Com linguagem acessível, humor popular na web conquista casas de show


da Folha de S.Paulo

Ao contrário do que se espera de uma casa de shows, não foram músicos os artistas que mais se apresentaram no Citibank Hall de São Paulo nos dois últimos anos. O primeiro lugar desse ranking cabe à Companhia de Comédia Os Melhores do Mundo, responsável por 25% do público (e da bilheteria) da casa no ano passado.

Os brasilienses, juntos desde 1995, têm como carros-chefes os espetáculos "Hermanoteu na Terra de Godah" (cheio de referências ao Antigo Testamento e com participação de Chico Anysio como a voz de Deus) e "Notícias Populares".

Entre as mais de cem apresentações que já fizeram desde 2006 no Citibank Hall, pelo menos 50 foram de "Hermanoteu" --conta que foi reforçada no fim de semana passado e que aumentará novamente no mês de abril. Os Melhores do Mundo já têm agenda fechada com a casa até 2011.

"O que nós fazemos é teatro, mas fora de teatros, e sem o público tradicional desses espetáculos", conta Carlos Henrique Rocha, produtor-executivo da companhia. A transformação do grupo em grande sucesso aconteceu em 2006, após o quadro do personagem Joseph Klimber, de "Notícias Populares", se tornar hit na internet.

Victor Leal, autor e ator dos Melhores do Mundo, credita o sucesso a um "humor que não é de TV, que pode ser politicamente incorreto, sem controle e sem censura", e cita como inspiração o grupo britânico Monty Python.

O DVD de "Hermanoteu" está há duas semanas no primeiro lugar dos mais vendidos de toda a rede Fnac. Na primeira semana de fevereiro, superou as vendas de Beyoncé, que ficou em segundo lugar, seguida do Metallica, em terceiro --artistas que recentemente se apresentaram no país.

O caminho trilhado pelos Melhores do Mundo, da web para as grandes casas de shows, com lotação para mais de mil pessoas, não é único. O fenômeno se repetiu com o comediante Marcelo Médici, com as esquetes de Marcius Melhem e Leandro Hassum, "Nós na Fita", e com os grupos Deznecessários e Z.E. - Zenas Emprovisadas (leia quadro ao lado).

Médici ressalva que, apesar de ser a ferramenta mais importante de divulgação, a internet pode prometer algo que os espetáculos não cumprirão: "É fácil ser engraçado por três minutos, ter um trecho ótimo, mas pode ser pegadinha. O cara talvez não segure duas horas de um show com graça".

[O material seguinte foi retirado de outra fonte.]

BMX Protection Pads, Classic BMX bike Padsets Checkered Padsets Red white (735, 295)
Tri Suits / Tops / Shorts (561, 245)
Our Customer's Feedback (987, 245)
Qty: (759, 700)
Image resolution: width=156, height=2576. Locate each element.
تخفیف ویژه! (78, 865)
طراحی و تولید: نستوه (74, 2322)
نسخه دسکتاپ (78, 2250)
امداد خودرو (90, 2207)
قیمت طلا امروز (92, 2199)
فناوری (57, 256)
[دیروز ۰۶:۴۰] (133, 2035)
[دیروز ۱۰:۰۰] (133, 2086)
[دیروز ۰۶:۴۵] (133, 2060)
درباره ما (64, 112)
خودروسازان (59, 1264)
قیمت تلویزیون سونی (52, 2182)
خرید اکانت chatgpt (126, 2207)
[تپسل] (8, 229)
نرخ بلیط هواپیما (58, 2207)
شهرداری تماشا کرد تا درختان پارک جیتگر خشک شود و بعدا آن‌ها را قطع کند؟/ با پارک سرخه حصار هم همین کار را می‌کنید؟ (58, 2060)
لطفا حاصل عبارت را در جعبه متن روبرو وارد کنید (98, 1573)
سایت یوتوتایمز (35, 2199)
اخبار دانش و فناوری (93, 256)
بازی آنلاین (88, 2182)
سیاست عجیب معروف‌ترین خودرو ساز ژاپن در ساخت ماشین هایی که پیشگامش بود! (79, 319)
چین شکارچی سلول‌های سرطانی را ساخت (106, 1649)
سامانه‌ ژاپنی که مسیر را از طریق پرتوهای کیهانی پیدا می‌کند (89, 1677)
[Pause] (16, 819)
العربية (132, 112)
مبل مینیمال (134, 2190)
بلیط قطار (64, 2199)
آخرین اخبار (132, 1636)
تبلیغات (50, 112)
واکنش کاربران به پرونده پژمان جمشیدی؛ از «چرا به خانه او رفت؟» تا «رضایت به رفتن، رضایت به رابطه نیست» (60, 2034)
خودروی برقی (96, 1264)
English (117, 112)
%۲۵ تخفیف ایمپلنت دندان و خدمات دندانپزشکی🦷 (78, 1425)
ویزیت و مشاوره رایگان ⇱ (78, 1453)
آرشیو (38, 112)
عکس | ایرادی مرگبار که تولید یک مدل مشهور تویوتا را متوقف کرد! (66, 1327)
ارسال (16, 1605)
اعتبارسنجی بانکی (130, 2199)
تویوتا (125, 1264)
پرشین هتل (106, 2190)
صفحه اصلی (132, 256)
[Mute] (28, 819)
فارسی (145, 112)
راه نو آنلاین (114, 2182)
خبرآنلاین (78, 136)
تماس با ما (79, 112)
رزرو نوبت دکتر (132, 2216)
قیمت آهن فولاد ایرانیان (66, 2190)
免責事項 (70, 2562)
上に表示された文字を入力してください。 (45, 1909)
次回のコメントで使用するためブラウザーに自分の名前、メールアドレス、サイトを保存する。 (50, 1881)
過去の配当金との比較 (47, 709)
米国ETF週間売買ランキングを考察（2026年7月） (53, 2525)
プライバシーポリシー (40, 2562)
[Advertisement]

Para Hugo Possolo, dramaturgo e diretor do Parlapatões, Marcelo Médici e os Melhores do Mundo têm textos de qualidade diferenciada, e conseguem sucesso por apostarem em um humor de linguagem direta e acessível, sem abandonar as questões críticas relevantes.

Público novo

Médici destaca que seu espetáculo solo fez mais sucesso entre o público do que a remontagem da peça "O Mistério de Irma Vap", em 2008, com Cássio Scapin e dirigida por Marília Pêra. "Consigo arrastar uma galera na idade que geralmente não curte teatro, como adolescentes e jovens casais."

Paulinho Serra, diretor dos Deznecessários, considera que faz um trabalho de criação de plateia. "Tem gente que nos assiste e não sabe o que é teatro." Serra destaca que apresentar os espetáculos em casas de shows confere um "selo de qualidade".

Além disso, como as companhias acertam os contratos com base em parte da renda obtida na venda de ingressos, geralmente mais caros do que em teatros, grandes lugares significam lucros maiores.

Maitê Quartucci, diretora artística das casas HSBC Brasil, em São Paulo, e Vivo Rio, no Rio de Janeiro, diz que a constante atualização dos quadros garante vida longa para esses espetáculos.

Para Quartucci, as comédias apresentadas combinam melhor com o perfil dos estabelecimentos que comanda. "Não dá para assistir a um drama de Shakespeare conversando com amigos e tomando uma Coca-Cola ou uma cervejinha, né?"